*What you need to do*
Exclude pictures; retype the lines below from the line containing "This screenshot has" through the end of the records, both ends kept.

Source data:
_____

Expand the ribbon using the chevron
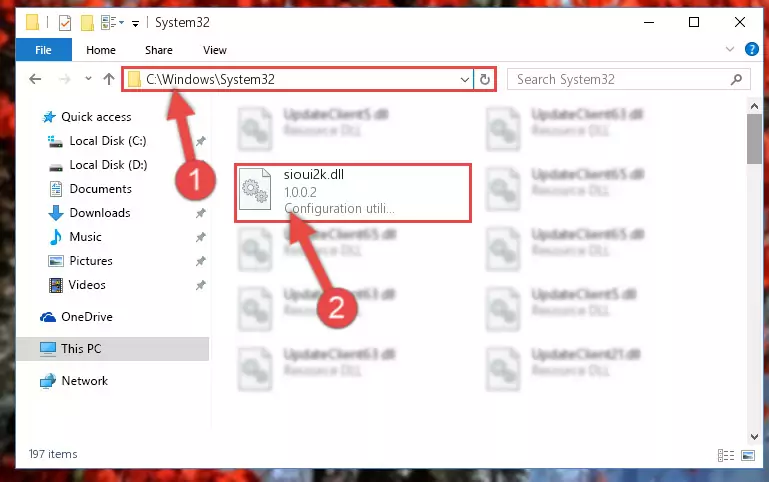The image size is (769, 482). pos(730,49)
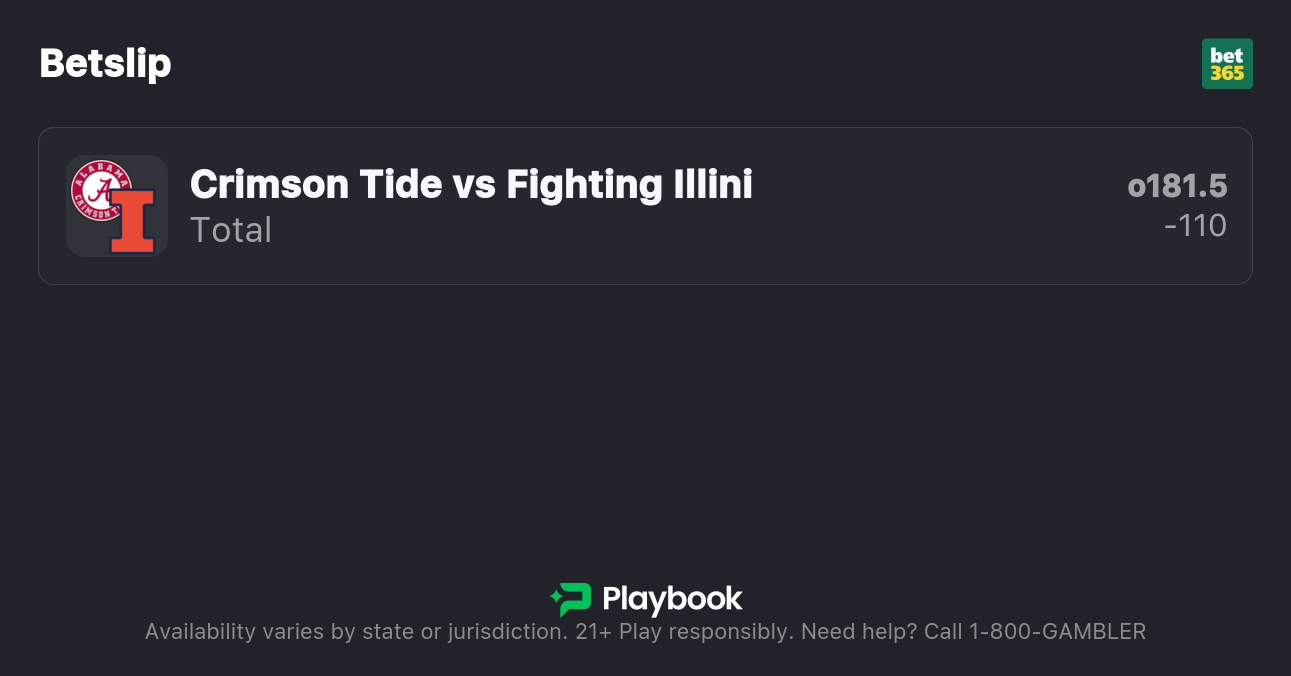Click the Alabama Crimson Tide logo

101,188
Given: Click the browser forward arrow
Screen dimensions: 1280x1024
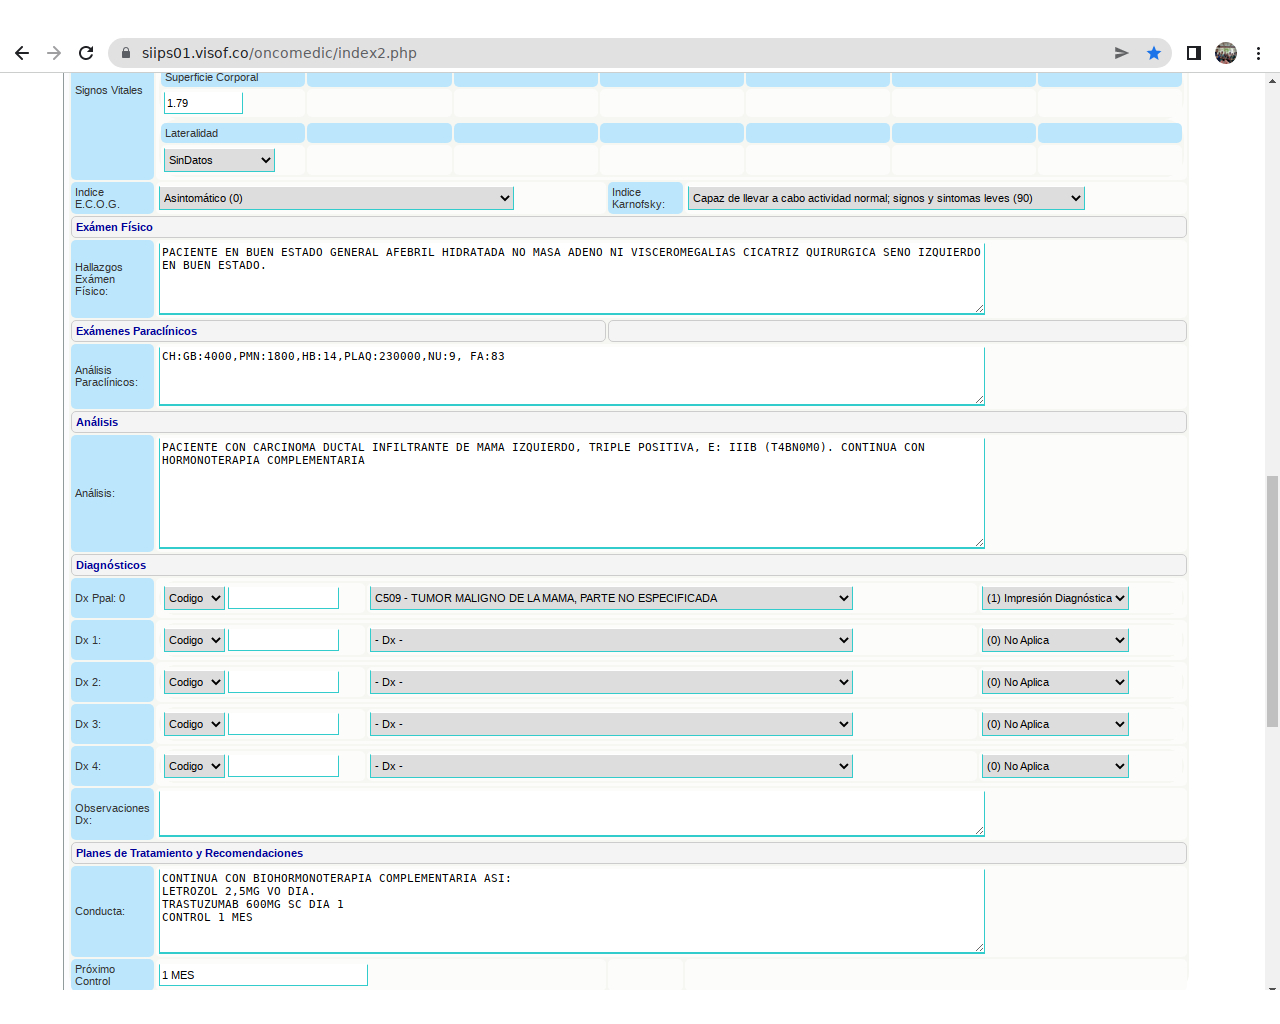Looking at the screenshot, I should [54, 53].
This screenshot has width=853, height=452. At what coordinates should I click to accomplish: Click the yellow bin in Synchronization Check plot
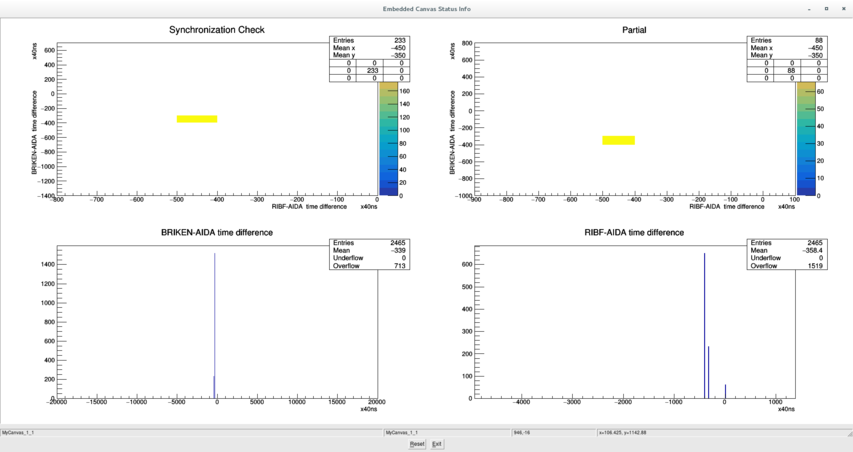click(197, 119)

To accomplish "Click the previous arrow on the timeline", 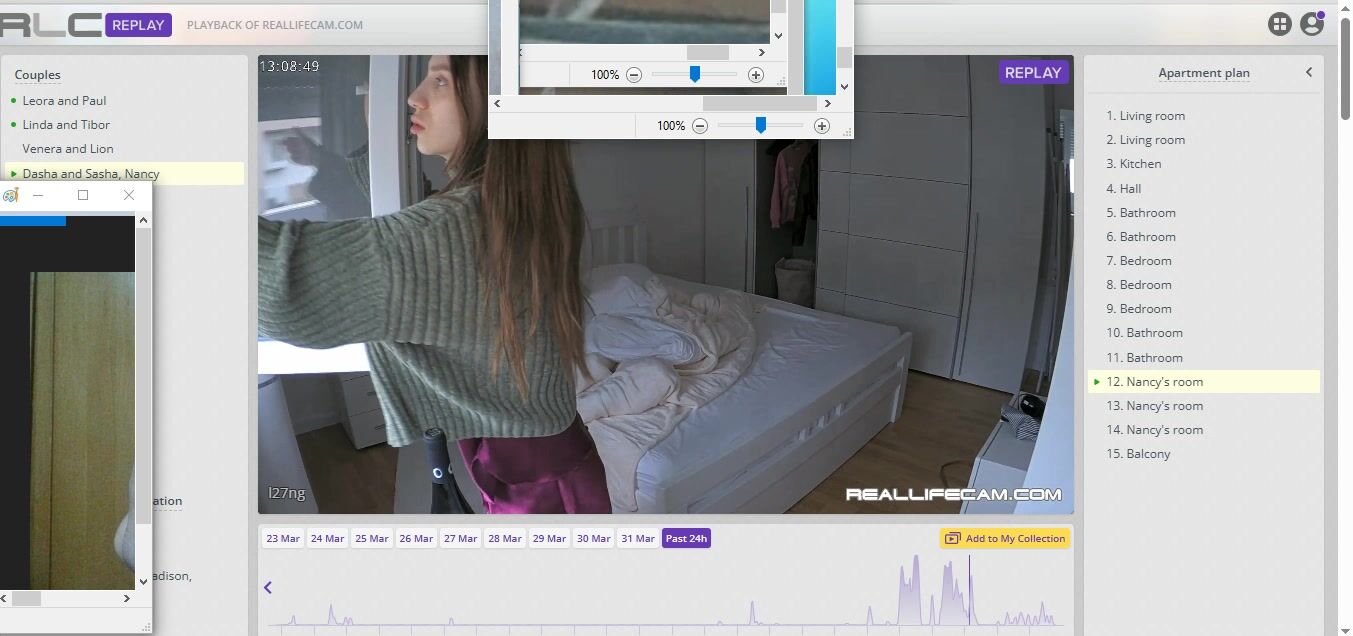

_____

*Response to the task*
This screenshot has width=853, height=452. At what coordinates should I click to accomplish: Click the yellow bin in Synchronization Check plot
click(197, 119)

To accomplish "Click the previous arrow on the timeline", 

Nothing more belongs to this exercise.